TEKS SUMBER:
━━━━━━━━━━━━━━━━━━━━

Beban Berat Ekonomi Milenial Ditekan dengan Biaya Hidup

Kondisi ekonomi Indonesia maupun global saat ini tengah dilanda ketidakpastian. Sinyal resesi ekonomi bahkan telah didengungkan oleh sejumlah lembaga internasional, termasuk Dana Moneter Internasional (IMF) dan Bank Dunia.

Nov 26, 2022 - 16:59

NUSADAILY.COM – JAKARTA - Kondisi ekonomi Indonesia maupun global saat ini tengah dilanda ketidakpastian. Sinyal resesi ekonomi bahkan telah didengungkan oleh sejumlah lembaga internasional, termasuk Dana Moneter Internasional (IMF) dan Bank Dunia.

Ancaman inflasi pun tak bisa dihindarkan oleh berbagai negara, termasuk Indonesia. Pada September 2022, inflasi Indonesia tercatat menembus 5,9 persen.

Lantas bagaimana generasi milenial memandang kondisi ekonomi saat ini?

Naely, salah satu warga Jakarta mengaku merasa terbebani dengan kondisi ekonomi saat ini. Beban biaya paling terasa berat adalah untuk makan, apalagi ia sering memesan makanan melalui layanan food-delivery.

━━━━━━━━━━━━━━━━━━━━

DATA TERCATAT:
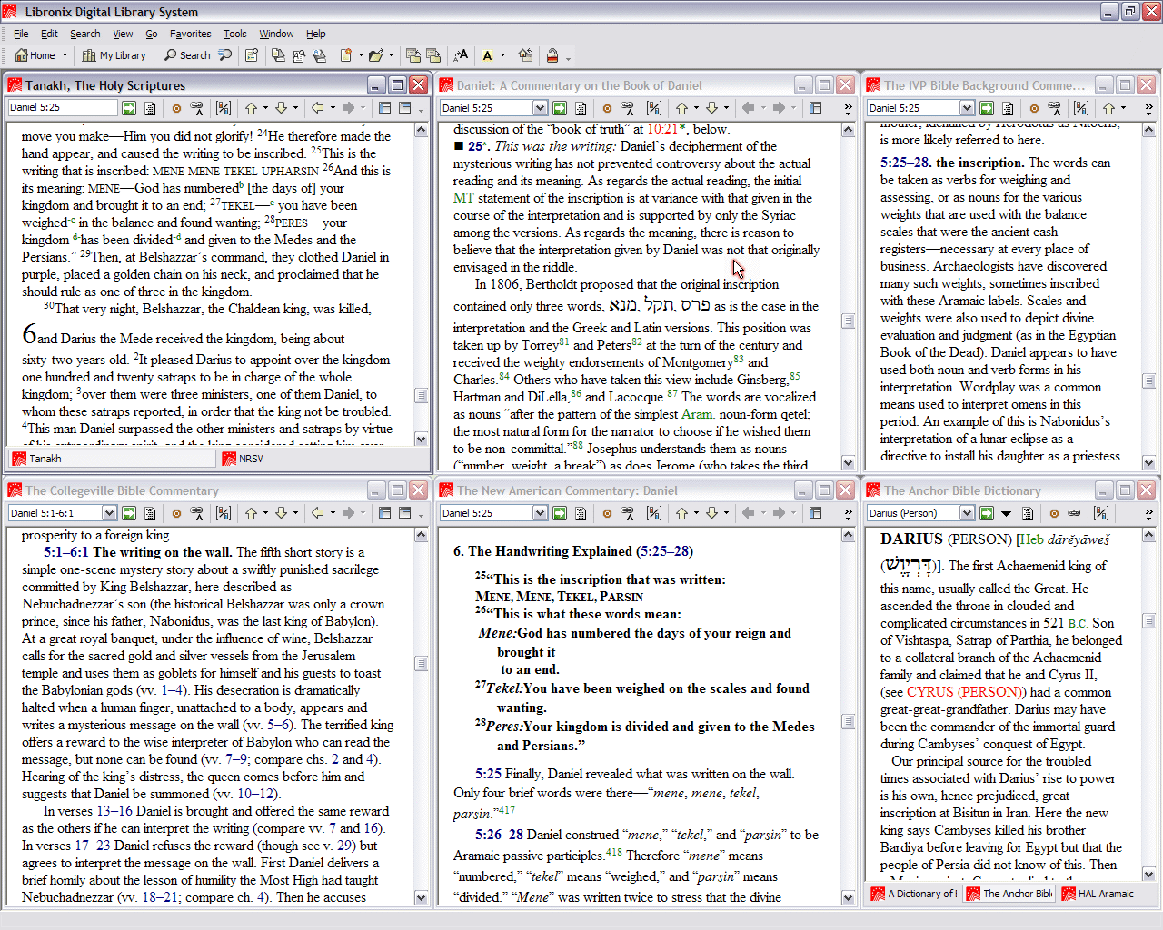
Task: Expand the Home button dropdown arrow
Action: point(65,55)
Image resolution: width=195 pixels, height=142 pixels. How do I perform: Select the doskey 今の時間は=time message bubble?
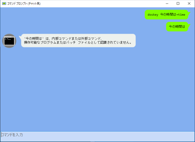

━━━━━━━━━━━━━━━━━━━━

TUGAS:
Ketik ulang bagian teks tentang beban ekonomi milenial dari "Nov 26, 2022 - 16:59" sampai "ekonomi saat ini?" persis seperti aslinya. Data di atas tidak diperlukan di sini.

JAWABAN BENAR:
Nov 26, 2022 - 16:59

NUSADAILY.COM – JAKARTA - Kondisi ekonomi Indonesia maupun global saat ini tengah dilanda ketidakpastian. Sinyal resesi ekonomi bahkan telah didengungkan oleh sejumlah lembaga internasional, termasuk Dana Moneter Internasional (IMF) dan Bank Dunia.

Ancaman inflasi pun tak bisa dihindarkan oleh berbagai negara, termasuk Indonesia. Pada September 2022, inflasi Indonesia tercatat menembus 5,9 persen.

Lantas bagaimana generasi milenial memandang kondisi ekonomi saat ini?